The problem.
In the entries below, find the line with "2026-2027 Eğitim Öğretim Yılı 3.Sınıflar" and the line with "Does Going book". Return those two lines and all lines between them, exactly.

Collected data entries:
Start of Block

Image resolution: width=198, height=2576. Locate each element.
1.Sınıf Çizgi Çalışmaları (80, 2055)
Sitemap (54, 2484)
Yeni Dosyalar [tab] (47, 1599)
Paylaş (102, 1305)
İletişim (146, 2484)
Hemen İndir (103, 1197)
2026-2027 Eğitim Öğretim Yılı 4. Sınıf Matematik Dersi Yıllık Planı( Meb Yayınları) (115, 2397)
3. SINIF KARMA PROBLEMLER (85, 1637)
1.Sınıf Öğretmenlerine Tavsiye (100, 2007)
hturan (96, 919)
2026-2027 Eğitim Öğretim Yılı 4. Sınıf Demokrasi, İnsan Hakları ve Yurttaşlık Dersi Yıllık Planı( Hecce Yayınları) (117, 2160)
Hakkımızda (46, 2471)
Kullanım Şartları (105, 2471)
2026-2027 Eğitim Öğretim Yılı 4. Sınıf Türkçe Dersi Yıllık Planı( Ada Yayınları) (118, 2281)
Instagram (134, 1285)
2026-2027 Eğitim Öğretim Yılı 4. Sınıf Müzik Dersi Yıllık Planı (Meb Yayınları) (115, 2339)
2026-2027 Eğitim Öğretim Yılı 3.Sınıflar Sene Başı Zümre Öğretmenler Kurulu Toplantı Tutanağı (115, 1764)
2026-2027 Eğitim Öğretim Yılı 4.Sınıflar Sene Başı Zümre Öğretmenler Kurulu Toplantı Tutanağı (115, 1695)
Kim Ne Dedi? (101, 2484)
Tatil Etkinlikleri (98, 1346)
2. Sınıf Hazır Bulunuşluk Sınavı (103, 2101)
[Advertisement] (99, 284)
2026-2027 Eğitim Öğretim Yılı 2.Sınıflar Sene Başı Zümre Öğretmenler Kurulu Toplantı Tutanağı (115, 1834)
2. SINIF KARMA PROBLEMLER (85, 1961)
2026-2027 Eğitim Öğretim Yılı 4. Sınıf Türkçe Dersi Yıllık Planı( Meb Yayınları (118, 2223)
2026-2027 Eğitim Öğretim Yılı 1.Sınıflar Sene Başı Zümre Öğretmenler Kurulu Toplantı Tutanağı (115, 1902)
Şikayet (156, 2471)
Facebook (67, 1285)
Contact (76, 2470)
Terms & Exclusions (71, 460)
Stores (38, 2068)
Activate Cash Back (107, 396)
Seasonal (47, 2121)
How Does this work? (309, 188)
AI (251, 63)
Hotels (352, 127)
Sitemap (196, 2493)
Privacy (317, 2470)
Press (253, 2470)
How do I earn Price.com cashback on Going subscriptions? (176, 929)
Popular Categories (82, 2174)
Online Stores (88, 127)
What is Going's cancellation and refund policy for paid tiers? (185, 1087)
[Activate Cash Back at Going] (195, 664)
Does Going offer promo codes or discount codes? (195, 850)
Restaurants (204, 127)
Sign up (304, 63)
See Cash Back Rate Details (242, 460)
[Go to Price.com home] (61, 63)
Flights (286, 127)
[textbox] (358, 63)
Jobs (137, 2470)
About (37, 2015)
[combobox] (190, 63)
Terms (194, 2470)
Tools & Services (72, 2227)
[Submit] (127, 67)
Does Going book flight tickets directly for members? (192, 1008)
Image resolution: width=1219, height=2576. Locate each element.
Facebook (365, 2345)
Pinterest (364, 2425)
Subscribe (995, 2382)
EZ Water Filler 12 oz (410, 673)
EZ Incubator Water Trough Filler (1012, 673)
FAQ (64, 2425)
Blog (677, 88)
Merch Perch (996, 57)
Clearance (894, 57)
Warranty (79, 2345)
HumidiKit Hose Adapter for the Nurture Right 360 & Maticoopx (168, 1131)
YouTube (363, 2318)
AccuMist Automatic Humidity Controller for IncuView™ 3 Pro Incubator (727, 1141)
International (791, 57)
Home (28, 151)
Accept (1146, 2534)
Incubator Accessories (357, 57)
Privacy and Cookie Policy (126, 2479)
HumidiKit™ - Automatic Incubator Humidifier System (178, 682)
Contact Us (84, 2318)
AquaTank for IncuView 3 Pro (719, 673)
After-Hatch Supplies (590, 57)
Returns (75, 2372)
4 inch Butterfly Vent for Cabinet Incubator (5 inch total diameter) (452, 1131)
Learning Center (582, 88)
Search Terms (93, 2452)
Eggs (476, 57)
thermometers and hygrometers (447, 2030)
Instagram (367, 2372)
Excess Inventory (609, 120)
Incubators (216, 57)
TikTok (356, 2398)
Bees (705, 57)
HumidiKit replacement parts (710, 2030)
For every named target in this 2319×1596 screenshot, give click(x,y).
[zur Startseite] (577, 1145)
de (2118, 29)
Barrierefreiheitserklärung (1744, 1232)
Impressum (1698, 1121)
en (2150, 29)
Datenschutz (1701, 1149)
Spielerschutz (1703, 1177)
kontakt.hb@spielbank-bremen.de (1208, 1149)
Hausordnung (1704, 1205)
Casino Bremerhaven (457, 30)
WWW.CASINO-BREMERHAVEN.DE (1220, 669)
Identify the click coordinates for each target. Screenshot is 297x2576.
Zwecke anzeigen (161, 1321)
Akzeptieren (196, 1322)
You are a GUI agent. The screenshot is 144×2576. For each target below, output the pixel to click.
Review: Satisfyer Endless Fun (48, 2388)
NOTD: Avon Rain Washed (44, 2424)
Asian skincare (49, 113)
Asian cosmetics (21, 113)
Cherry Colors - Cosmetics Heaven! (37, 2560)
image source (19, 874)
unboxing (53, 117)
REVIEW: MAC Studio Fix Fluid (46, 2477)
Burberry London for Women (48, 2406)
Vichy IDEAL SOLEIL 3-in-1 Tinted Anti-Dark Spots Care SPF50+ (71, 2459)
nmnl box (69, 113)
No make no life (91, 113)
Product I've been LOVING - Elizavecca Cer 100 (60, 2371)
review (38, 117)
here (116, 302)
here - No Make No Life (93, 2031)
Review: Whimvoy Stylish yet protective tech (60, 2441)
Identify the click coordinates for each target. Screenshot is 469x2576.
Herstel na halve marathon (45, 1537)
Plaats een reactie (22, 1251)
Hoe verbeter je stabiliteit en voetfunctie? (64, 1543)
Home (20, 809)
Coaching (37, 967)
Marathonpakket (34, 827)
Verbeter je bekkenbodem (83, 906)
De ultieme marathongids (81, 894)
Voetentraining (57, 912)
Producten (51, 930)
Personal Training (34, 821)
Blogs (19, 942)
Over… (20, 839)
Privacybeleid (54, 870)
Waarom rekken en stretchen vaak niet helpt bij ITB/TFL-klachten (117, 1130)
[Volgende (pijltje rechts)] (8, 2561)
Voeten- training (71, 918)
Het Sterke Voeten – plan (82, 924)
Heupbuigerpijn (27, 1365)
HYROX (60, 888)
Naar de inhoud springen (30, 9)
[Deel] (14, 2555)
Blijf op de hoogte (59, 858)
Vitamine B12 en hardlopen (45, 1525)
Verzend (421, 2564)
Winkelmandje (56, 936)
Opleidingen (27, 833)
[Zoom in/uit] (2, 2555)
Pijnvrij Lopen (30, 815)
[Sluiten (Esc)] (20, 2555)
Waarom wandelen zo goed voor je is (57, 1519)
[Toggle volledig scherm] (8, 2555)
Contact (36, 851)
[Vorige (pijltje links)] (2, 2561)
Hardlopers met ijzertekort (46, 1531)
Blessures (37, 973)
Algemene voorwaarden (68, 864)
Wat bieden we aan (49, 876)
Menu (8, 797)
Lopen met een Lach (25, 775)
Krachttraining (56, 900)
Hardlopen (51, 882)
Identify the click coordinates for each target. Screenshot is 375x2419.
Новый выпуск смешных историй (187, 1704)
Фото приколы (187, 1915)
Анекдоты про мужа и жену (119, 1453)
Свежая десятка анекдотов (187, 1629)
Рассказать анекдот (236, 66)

End of Block

Response box.
2026-2027 Eğitim Öğretim Yılı 3.Sınıflar Sene Başı Zümre Öğretmenler Kurulu Toplantı Tutanağı (115, 1764)
2026-2027 Eğitim Öğretim Yılı 4.Sınıflar Sene Başı Zümre Öğretmenler Kurulu Toplantı Tutanağı (115, 1695)
Kim Ne Dedi? (101, 2484)
Tatil Etkinlikleri (98, 1346)
2. Sınıf Hazır Bulunuşluk Sınavı (103, 2101)
[Advertisement] (99, 284)
2026-2027 Eğitim Öğretim Yılı 2.Sınıflar Sene Başı Zümre Öğretmenler Kurulu Toplantı Tutanağı (115, 1834)
2. SINIF KARMA PROBLEMLER (85, 1961)
2026-2027 Eğitim Öğretim Yılı 4. Sınıf Türkçe Dersi Yıllık Planı( Meb Yayınları (118, 2223)
2026-2027 Eğitim Öğretim Yılı 1.Sınıflar Sene Başı Zümre Öğretmenler Kurulu Toplantı Tutanağı (115, 1902)
Şikayet (156, 2471)
Facebook (67, 1285)
Contact (76, 2470)
Terms & Exclusions (71, 460)
Stores (38, 2068)
Activate Cash Back (107, 396)
Seasonal (47, 2121)
How Does this work? (309, 188)
AI (251, 63)
Hotels (352, 127)
Sitemap (196, 2493)
Privacy (317, 2470)
Press (253, 2470)
How do I earn Price.com cashback on Going subscriptions? (176, 929)
Popular Categories (82, 2174)
Online Stores (88, 127)
What is Going's cancellation and refund policy for paid tiers? (185, 1087)
[Activate Cash Back at Going] (195, 664)
Does Going offer promo codes or discount codes? (195, 850)
Restaurants (204, 127)
Sign up (304, 63)
See Cash Back Rate Details (242, 460)
[Go to Price.com home] (61, 63)
Flights (286, 127)
[textbox] (358, 63)
Jobs (137, 2470)
About (37, 2015)
[combobox] (190, 63)
Terms (194, 2470)
Tools & Services (72, 2227)
[Submit] (127, 67)
Does Going book flight tickets directly for members? (192, 1008)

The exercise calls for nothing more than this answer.